Her rant turned to sobs in the circle of his arms, her face buried in his dress shirt. “I’m so mad at you,” she whined, her arms and hands moving under his suit jacket and over his back. “I knew you were alive. I knew you had to be doing something critical for national security or... or maybe the world... or something, damn you. I knew you’d never hurt me on purpose. I just knew it.”

The man still hadn’t offered a single word of self-defense, just held his wife as if he’d never let her go again, her feet lifted nearly off the floor. Great shudders shook his shoulders. Even with his eyes squeezed tight as they were, he could not hold back the tears that trickled down his face.


At last three very definite, very pain-filled words growled out of him. “I. Love. You.” That was all. No excuses. Just a battle weary warrior’s binding declaration to the sadly treated lady of his heart.
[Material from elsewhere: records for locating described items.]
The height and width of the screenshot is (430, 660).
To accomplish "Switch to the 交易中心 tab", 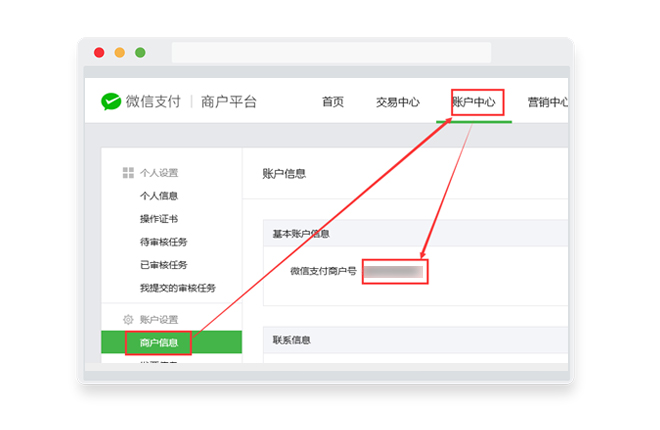I will coord(397,102).
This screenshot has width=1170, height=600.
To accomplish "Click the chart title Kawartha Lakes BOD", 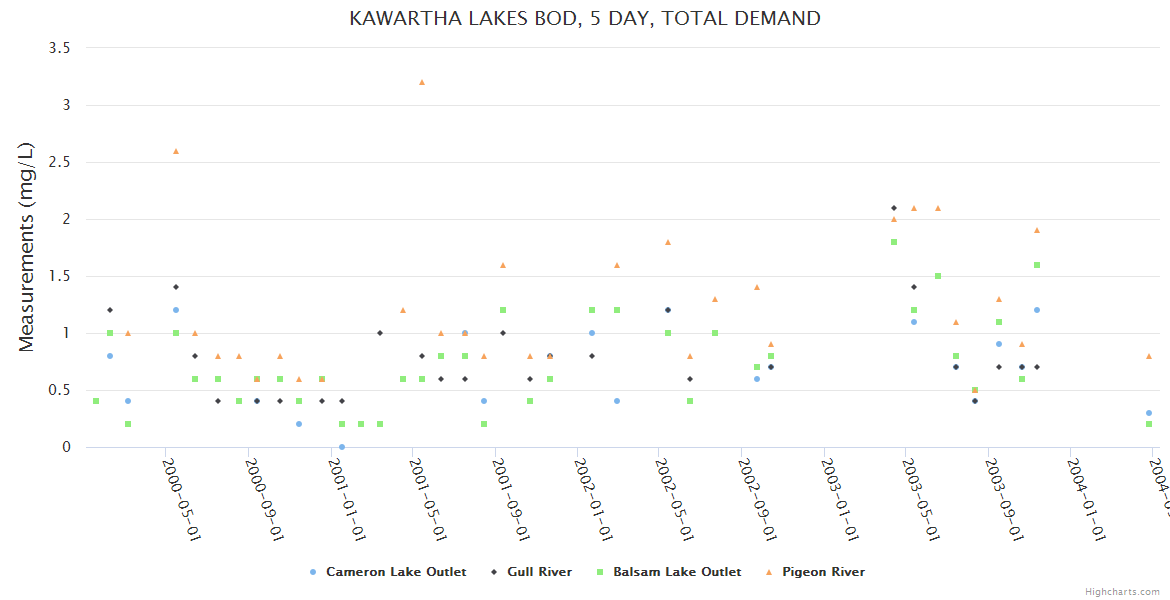I will 585,18.
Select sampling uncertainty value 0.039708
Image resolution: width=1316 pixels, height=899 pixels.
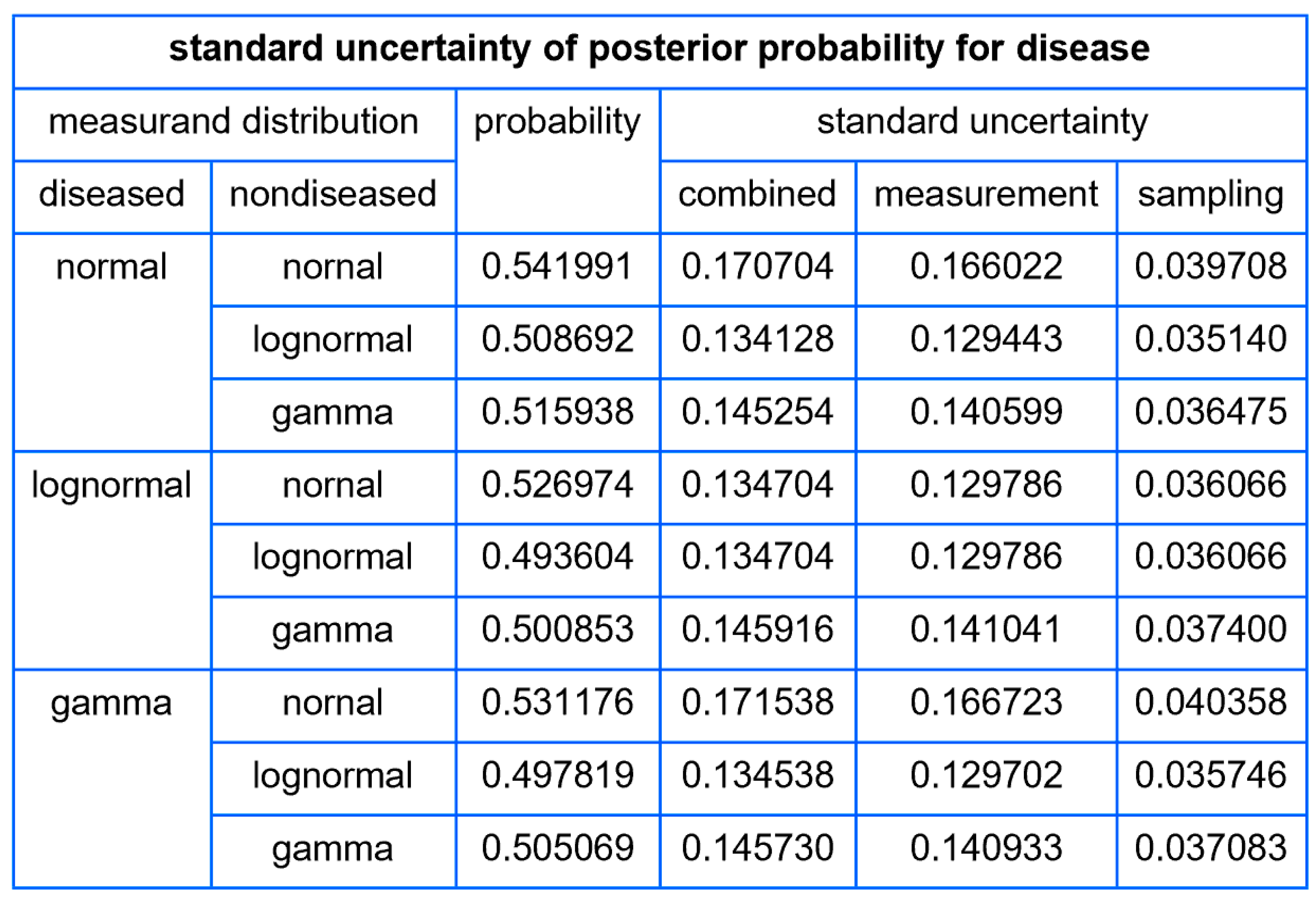coord(1211,267)
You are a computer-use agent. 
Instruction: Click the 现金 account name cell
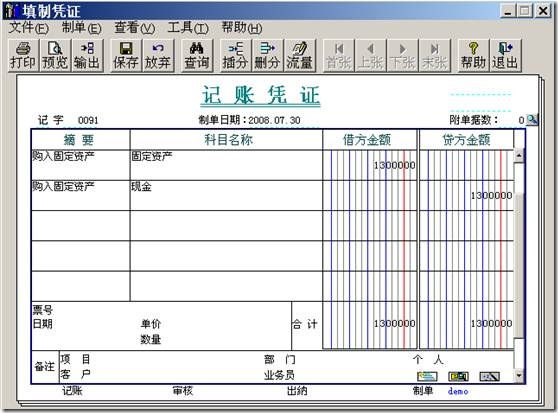click(x=226, y=196)
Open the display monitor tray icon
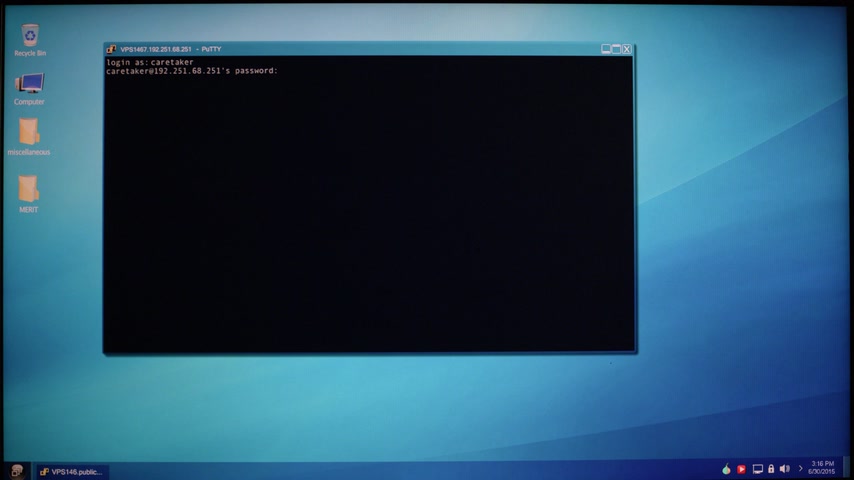 [757, 469]
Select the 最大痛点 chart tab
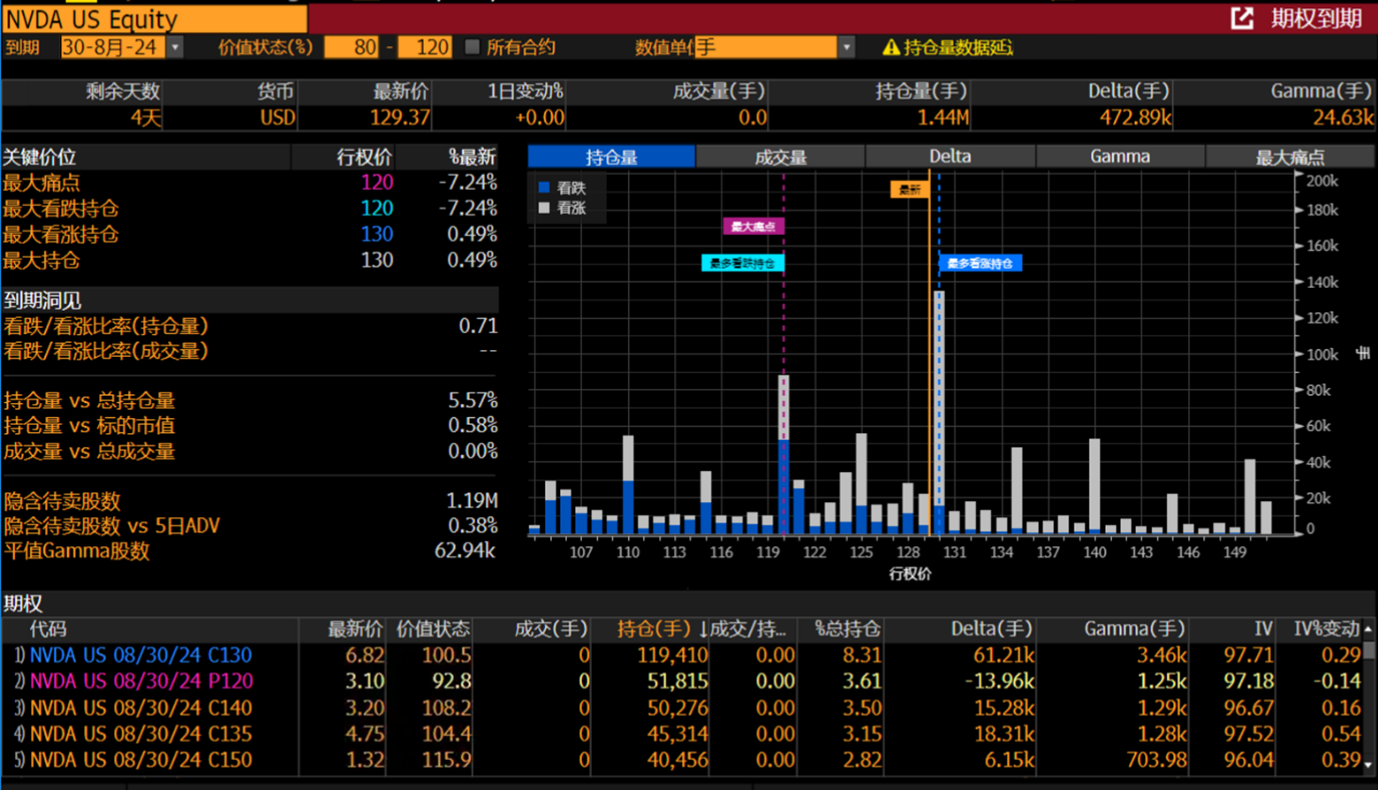 (x=1290, y=157)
Kelsey sighed, and it seemed everyone in the room sighed with her. This was the hardest homecoming Gabe had ever witnessed.

“I missed you.” She hiccupped, her hands smoothing up and down his back under his jacket, comforting him. Maybe even forgiving him. “God, my poor Alex. I’ve missed you so much.”

Shelby sniffled, drawing Gabe’s gaze from his boss. The woman was a mess, crying along with Kelsey. Gabe handed her a tissue from his bedside table, then took one for himself. Zack watched from the other side of the room, his arms folded across his chest, his eyes hooded.

“I never stopped loving you. Not even for a moment,” Kelsey cried, still burrowing into her husband’s broad chest, her head under his chin, and Gabe couldn’t deny the energy of this powerful couple. Now. At what had to be the worst moment of all their time together, they were locked in a death grip as if they were the only two in the room. Only it was more like a life grip, more binding than death.

Shelby lowered to the side of his bed, so Gabe scooted over and made a place for her to sit. She laid her head on his shoulder, crying at the tender scene that was taking place in front of them. Like him, she had no words.

At last, Alex eased Kelsey away enough to tip her chin up to meet his eyes, his thumbs on her teary cheeks. “I’m so sorry.”

She sniffed once, then lifted up on the tips of her toes. “No, Alex. I’m sorry,” she said, caressing his cheek. “I shouldn’t have hit you. I do trust you. I always have. I always will. And I know you. You would never hurt me. I was just so angry.” She’d barely offered her lips when he crushed his mouth to hers, and she was off her feet and in his arms.

God, that kiss. He ravaged her mouth and she gave it right back to him, her arms around his neck as if she’d never let him go again.

Gabe had to look away, the tender scene too intimate. Shelby sobbed into his neck, and he had a hard time holding it together, too. His eyes kept tearing up. Damn. Could any two people love each other more than the couple locked together in unconditional love right there in his hospital room? The kind of love that could forgive the unforgiveable and do it with a simple sigh? The kind that seemed able to see beyond anger and still cling together in the middle of a damned ugly storm?